Assignment
Omit all images, then repeat exactly the lines below from the one containing "980x332 pixels." through the one containing "Given: Click the 开州区 blue dot marker", both ends included.

Data for processing
---

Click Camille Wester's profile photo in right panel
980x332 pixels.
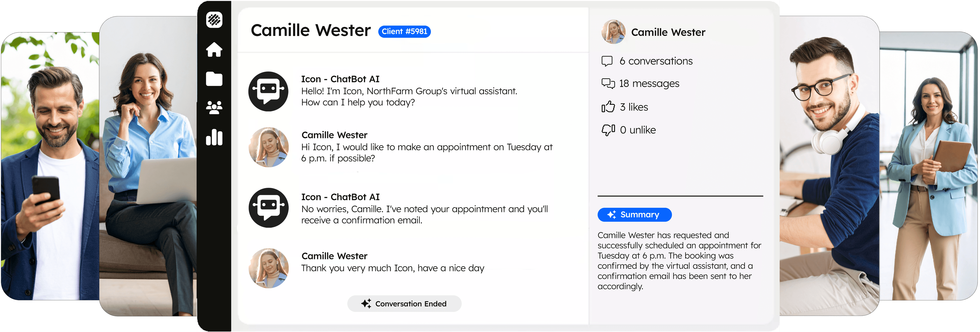coord(613,32)
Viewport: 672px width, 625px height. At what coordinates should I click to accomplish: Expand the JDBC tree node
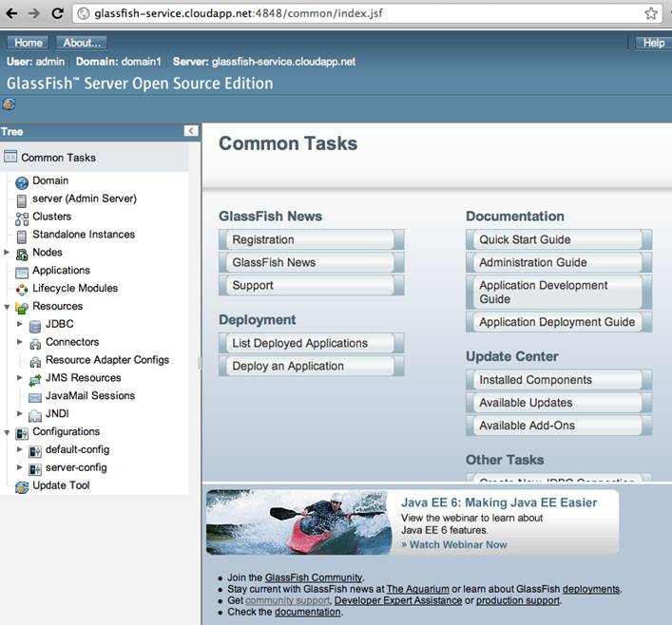point(20,325)
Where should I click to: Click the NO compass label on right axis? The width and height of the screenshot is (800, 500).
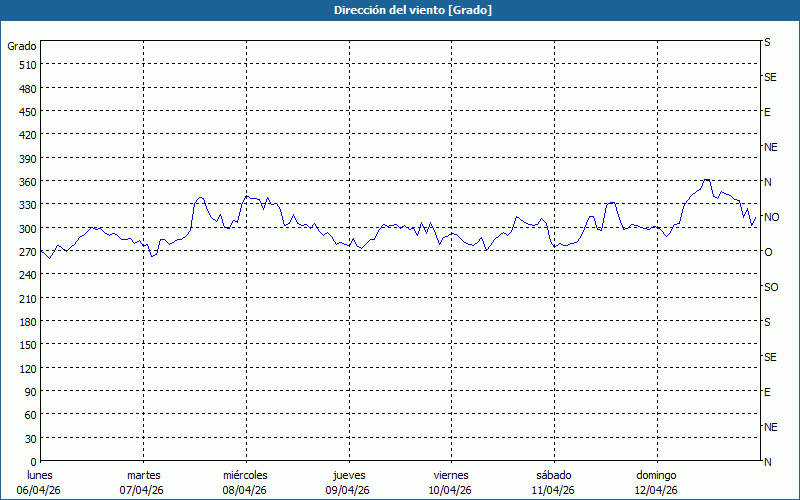[x=771, y=217]
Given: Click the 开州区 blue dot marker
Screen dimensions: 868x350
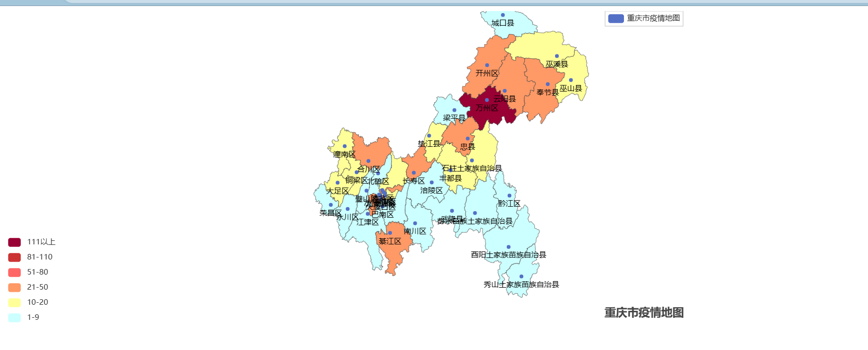Looking at the screenshot, I should 487,65.
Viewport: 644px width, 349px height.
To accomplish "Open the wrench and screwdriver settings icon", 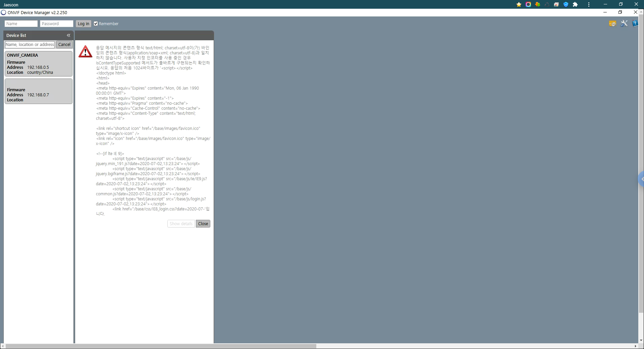I will tap(624, 23).
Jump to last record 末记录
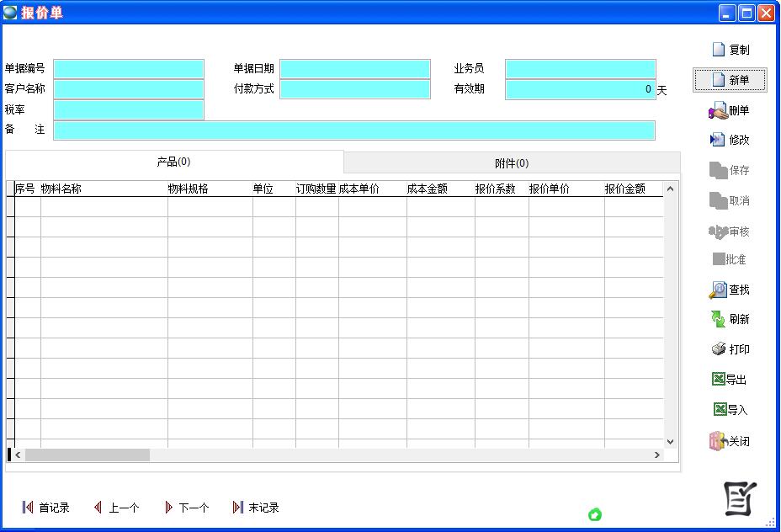Screen dimensions: 781x532 (x=256, y=508)
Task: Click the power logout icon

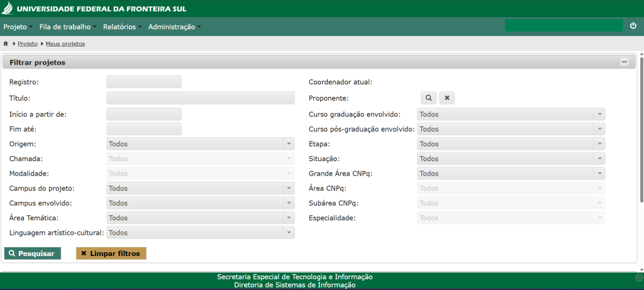Action: pyautogui.click(x=633, y=26)
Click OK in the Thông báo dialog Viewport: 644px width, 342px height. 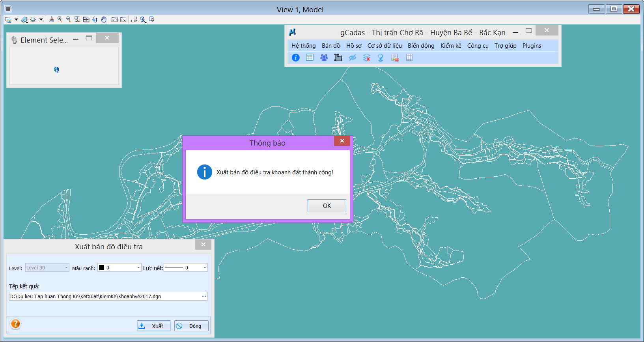pyautogui.click(x=327, y=206)
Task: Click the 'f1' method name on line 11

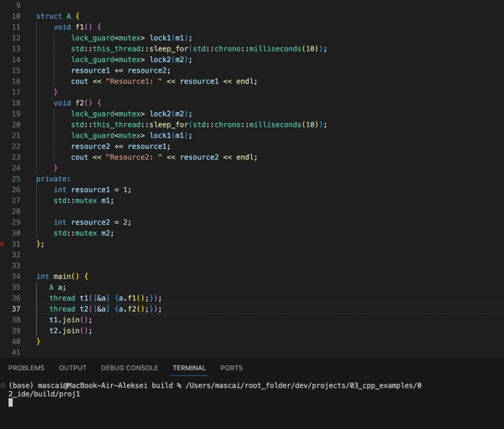Action: coord(79,27)
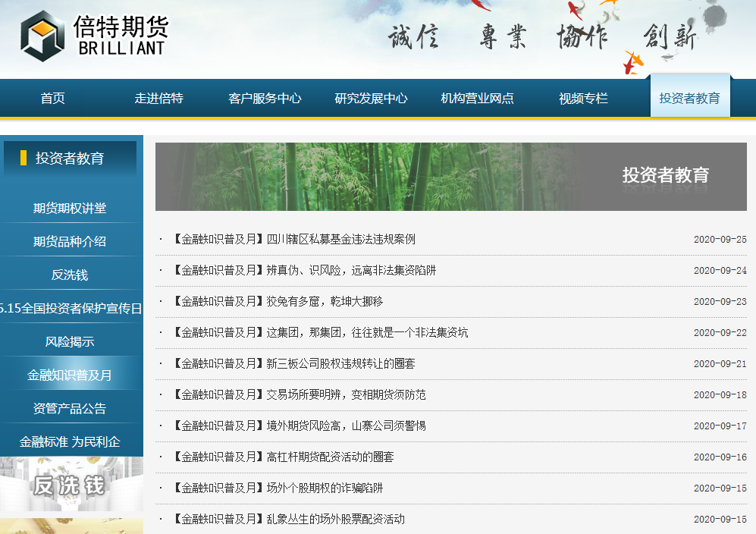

---

Written solution
980x332 pixels.
coord(613,32)
Viewport: 672px width, 625px height. At what coordinates should I click to accomplish: Expand the JDBC tree node
point(20,325)
Where should I click to: Click the NO compass label on right axis? The width and height of the screenshot is (800, 500).
[x=771, y=217]
Given: Click the 开州区 blue dot marker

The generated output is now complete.